Two Cheers for Pro-Life Europe

Most Americans, particularly political conservatives, would be shocked to learn that pagan Europe is often better than Christian America on the life issues. We typically think Europe is exponentially further out on the pelvic left. On some issues – like homosexual marriage – they are. But on the life issues, not so much.

Two European countries, Malta and Ireland, outlaw abortion outright. In countries where abortion is legal, they have gestational limits on abortion that would give Leroy Carhart an aneurism. European gestational limits would put Carhart’s partial-birth abortion practice into immediate receivership. And good riddance.

On cloning, European sensibilities and laws are far better than here. A conservative state like Missouri allows for cloning of human beings as long as they are embryos killed for their stem cells. Such a thing would be anathema in Germany and other countries over there.

What about physician-assisted suicide? It is legal in Washington, Oregon, and Montana, but is allowed almost everywhere else in the United States where patients, now routinely, have their feeding tubes removed. While it is fully legal in the Netherlands, there have been numerous reports in the European press, which is just as liberal as here but honest on the issue, of massive abuses towards those who are put down without asking for it. But breaking news out of the Council of Europe shows that, on this creepy practice of “mercy killings,” the true heart of Europe beats more with Catholic Social Teaching than with the Third Reich.

A coalition led by the remarkable Italian MP Luca Volonté has managed to get a resolution passed out of the Parliament Assembly of the Council of Europe (PACE) that says, “euthanasia must always be banned.”

So, what is the Council of Europe? It is forty-seven member states dedicated to protecting the rights established by the European Convention on Human Rights. Don’t confuse it with the so-called European Institutions that purport to rule twenty-seven European states from shiny new buildings in Brussels. Don’t feel bad if you didn’t already know that. Even Europeans get confused about this plethora of largely non-democratic bodies.

The PACE resolution, which passed just two days ago, sets the rather startling principle that “Euthanasia, in the sense of intentional killing by act or omission of a dependent human being for his or his alleged benefit, must always be prohibited.” That might seem obvious enough but try to get a similar declaration out of the U.S. Congress.


             Italian MP Luca Volonté: fighting the good fight 

The PACE resolution deals specifically with living wills and advance directives, documents crafted by healthy patients intended to guide their care when incapacitated. Advocates like Gregor Puppinck, who runs the Strasbourg-based European Center for Law and Justice, point out that living wills and advance directives are often used against patients and allow for “backdoor” mercy killings. The new resolution sets out a series of principles that should govern the practice in the member states of the Council of Europe. One of the principles is that “in case of doubt, the decision must always be pro-life and in favor of the prolongation of life.”

The bad news is the resolution is not binding on the forty-seven member states. Puppinck believes, however, that it will have an “influence on the legislative process and on the judicial process, especially on the case law of the European Court of Human Rights.” He points out the Assembly “recommends that the Committee of Ministers [the national ambassadors in Strasbourg], bring the resolution to the attention of member states, with a request for implementation.” That is not as far-fetched and toothless as it seems.

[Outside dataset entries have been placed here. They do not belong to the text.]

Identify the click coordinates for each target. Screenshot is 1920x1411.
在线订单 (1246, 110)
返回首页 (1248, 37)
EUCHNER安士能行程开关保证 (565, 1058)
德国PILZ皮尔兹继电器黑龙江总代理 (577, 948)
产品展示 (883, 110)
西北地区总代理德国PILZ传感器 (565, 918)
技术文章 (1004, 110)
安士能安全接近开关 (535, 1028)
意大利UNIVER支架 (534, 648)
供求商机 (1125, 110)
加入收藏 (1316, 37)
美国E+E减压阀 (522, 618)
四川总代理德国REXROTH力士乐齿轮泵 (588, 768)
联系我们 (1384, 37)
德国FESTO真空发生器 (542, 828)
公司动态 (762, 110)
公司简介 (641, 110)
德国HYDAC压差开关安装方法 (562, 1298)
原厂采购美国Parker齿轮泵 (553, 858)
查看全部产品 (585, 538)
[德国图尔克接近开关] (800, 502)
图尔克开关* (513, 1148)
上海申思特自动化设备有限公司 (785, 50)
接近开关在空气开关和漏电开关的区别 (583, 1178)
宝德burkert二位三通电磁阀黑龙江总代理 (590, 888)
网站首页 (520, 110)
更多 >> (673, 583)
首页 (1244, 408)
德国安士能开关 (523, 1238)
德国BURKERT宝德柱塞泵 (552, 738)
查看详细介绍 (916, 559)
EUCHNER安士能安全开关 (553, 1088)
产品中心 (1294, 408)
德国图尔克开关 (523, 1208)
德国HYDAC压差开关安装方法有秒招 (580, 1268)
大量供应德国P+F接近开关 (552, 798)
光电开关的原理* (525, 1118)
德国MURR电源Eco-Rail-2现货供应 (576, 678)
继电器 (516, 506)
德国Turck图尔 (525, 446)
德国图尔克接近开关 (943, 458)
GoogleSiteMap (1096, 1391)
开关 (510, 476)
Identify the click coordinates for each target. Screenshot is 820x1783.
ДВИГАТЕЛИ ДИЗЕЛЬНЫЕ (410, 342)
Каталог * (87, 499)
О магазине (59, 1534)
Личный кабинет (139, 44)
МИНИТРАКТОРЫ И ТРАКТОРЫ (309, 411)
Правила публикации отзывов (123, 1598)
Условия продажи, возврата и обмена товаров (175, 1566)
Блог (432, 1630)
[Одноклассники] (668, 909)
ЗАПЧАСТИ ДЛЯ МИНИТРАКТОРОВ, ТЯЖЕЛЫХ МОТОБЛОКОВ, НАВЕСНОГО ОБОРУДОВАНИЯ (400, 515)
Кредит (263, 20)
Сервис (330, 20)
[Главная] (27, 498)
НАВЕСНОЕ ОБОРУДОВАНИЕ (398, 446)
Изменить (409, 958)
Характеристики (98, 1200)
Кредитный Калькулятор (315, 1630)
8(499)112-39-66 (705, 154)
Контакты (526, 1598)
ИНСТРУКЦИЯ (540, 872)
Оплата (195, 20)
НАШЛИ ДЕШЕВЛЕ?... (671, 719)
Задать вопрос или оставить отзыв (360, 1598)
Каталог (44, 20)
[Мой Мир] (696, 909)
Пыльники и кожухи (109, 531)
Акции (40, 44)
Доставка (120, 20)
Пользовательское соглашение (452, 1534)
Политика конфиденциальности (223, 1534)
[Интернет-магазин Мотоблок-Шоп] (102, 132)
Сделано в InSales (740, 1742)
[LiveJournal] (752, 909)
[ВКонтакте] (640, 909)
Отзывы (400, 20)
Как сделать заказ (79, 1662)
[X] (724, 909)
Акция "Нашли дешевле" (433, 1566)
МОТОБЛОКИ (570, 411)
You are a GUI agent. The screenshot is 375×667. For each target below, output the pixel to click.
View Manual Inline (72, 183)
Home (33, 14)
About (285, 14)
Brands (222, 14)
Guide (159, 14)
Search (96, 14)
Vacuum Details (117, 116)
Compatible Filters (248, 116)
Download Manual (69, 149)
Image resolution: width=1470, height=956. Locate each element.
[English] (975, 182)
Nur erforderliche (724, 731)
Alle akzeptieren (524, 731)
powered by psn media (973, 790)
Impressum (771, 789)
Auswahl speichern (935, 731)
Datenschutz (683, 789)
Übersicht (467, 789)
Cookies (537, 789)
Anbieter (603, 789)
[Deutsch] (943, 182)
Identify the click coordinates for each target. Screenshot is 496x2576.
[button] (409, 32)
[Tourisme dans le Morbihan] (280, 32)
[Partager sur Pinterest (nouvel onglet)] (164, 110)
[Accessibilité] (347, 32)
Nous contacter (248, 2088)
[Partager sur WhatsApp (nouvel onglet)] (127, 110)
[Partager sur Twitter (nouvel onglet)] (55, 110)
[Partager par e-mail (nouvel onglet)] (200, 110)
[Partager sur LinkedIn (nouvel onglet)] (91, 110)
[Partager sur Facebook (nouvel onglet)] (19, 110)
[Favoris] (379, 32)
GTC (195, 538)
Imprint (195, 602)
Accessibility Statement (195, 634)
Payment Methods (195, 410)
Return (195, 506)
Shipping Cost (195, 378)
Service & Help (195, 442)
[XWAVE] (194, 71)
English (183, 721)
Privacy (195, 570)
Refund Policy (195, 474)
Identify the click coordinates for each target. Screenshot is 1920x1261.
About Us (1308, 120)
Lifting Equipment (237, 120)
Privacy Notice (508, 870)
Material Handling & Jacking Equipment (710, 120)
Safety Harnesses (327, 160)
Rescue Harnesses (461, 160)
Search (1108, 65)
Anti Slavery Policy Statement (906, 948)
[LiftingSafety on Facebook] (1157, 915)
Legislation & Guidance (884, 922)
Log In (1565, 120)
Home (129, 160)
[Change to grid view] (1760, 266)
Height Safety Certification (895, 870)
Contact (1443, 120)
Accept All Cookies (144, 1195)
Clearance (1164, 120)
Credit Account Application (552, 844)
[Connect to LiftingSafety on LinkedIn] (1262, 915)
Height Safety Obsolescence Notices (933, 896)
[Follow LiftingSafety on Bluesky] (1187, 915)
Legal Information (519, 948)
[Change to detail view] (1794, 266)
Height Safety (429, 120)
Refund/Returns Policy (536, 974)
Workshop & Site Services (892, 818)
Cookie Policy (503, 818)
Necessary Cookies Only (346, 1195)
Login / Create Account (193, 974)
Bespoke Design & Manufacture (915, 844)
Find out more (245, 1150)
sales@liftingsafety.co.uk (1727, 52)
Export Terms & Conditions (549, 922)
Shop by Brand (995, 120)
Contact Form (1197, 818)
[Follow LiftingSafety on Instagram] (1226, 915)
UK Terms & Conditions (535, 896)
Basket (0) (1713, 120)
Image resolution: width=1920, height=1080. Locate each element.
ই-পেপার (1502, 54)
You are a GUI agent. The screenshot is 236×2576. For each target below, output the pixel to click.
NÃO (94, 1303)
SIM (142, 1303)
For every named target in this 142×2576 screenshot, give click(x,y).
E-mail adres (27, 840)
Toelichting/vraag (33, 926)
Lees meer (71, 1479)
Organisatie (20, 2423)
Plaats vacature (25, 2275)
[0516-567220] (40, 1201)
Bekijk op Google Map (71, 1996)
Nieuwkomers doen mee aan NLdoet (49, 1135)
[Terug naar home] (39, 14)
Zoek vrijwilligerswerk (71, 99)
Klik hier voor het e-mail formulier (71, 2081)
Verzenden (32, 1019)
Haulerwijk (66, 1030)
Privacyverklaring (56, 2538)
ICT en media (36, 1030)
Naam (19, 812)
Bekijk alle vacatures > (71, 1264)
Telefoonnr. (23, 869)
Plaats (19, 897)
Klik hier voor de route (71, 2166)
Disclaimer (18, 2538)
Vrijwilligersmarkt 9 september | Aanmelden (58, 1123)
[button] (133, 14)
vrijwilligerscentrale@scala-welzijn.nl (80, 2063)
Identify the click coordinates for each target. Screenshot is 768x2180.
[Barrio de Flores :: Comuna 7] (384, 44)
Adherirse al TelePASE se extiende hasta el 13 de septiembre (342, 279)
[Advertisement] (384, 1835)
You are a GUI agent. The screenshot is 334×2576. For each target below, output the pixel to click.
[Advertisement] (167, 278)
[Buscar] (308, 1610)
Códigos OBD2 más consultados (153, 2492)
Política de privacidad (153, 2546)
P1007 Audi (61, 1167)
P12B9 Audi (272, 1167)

The Nazis made Europeans far more allergic to such things than we are.

Calling the resolution “a major victory for the protection of life and dignity” Puppinck expects that it will have an impact on an impending judgment in a European Court case called Koch v. Germany concerning a ban on assisted suicide.

This is not the first such victory for life advocates in Europe. They seem to be on a kind of roll. Only last January the European Court rendered a decision on assisted suicide. While the court said there is something like a right to commit suicide, the court denied a right to have anyone help you do it. The new PACE resolution seems to suggest that assisted suicide is in fact a violation of the right to life guaranteed by the European Convention on Human Rights.

Luca Volonté, who led the effort and is chairman of the European People’s Party in PACE said, “We have fought a good battle and we have won, thank God, against a real ideological tyranny of the culture of death.”

 

Austin Ruse is the President of the New York and Washington, D.C.-based Center for Family & Human Rights (C-Fam), a research institute that focuses exclusively on international social policy. The opinions expressed here are Mr. Ruse’s alone and do not necessarily reflect the policies or positions of C-Fam.